Sunday, May 5, 2013

thoughts about trauma

Busy week this week and subbing every day.
Was reading Psychology Today and saw this quote, which really struck a cord:

Trauma is not what happens to us, but what we hold inside us in absence of an empathetic witness.

This is from Peter Levine's book In an Unspoken Voice, which I have not read, but will be on my list for this summer.

The quote grabbed my attention because of an experience I had with a K-5 student last year.  The student had a hard time regulating his emotions and behavior in the classroom, and teachers around him had a difficult time connecting with him and implementing behavioral interventions in the classroom that would work for him.  After a couple of months of mostly unsuccessful individual work with him, he was moved into a different classroom, and I worked with the new teacher on establishing consistent routines and responses that seemed to work with him.  The student craved attention and recognition, but was also very suspicious of females and sometimes became physically violent with female authority figures.  Finally, one of his family members reached out to me because they were seeing similar behaviors at home, and shared with me that this student experienced a traumatic event over the summer.  He was not physically abused but he witnessed abuse.
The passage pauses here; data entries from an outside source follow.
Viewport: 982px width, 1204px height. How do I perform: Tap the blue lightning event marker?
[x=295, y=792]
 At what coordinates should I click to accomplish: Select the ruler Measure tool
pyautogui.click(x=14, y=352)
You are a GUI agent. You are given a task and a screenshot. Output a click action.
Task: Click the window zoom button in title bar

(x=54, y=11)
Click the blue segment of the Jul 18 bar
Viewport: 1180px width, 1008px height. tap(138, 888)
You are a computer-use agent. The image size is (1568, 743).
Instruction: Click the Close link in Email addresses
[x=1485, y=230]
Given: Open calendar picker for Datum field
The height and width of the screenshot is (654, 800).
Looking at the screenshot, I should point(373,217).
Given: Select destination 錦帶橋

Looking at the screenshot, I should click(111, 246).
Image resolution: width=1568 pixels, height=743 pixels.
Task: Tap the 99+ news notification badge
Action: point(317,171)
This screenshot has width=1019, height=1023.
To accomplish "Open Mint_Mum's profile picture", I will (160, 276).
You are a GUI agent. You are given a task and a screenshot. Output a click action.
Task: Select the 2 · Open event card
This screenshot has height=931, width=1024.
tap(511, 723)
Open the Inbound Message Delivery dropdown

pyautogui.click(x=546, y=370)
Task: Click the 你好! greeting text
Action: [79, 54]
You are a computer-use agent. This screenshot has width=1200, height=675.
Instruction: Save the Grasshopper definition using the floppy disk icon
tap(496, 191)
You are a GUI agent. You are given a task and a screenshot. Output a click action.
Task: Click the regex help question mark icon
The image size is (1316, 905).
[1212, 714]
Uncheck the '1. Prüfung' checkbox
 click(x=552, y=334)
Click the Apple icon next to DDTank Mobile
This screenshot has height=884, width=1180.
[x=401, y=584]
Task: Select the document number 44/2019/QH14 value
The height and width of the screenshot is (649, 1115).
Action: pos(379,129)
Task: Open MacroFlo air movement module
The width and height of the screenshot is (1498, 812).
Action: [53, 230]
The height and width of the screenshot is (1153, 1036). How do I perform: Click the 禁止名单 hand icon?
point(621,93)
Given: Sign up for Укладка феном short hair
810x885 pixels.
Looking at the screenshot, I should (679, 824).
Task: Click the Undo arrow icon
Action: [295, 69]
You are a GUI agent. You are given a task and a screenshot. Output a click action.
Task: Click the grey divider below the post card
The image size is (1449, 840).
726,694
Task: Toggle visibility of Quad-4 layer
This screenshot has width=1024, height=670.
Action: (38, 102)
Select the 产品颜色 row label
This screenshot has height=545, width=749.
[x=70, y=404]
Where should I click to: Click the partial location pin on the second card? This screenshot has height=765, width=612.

The student did not receive any help at the time or consequently.  The family did not feel it was necessary.  And this quote made me realize how important it would have been for this little kid to have a kind person to listen to him and share with them his experience and feelings after the event.  Instead, he internalized it all, made sense of it in his own developmentally appropriate but unhealthy way, and it all finally started coming out while at school and at home months later.  The experience and thinking about it afterwards made me realize that my only job with that student should have been to establish a trusting relationship, without attempting to immediately alter his behavior and cognitions.  He was missing solid and genuine connections with adult figures in his life, and was pushing all other adults away as well, as the only way he knew how to cope without getting too close.
I'm looking forward to reading Peter Levine's work, and I think sometime after I get a permanent position in a school, I'll take a trauma counseling course as well, something I should have done while doing my graduate work.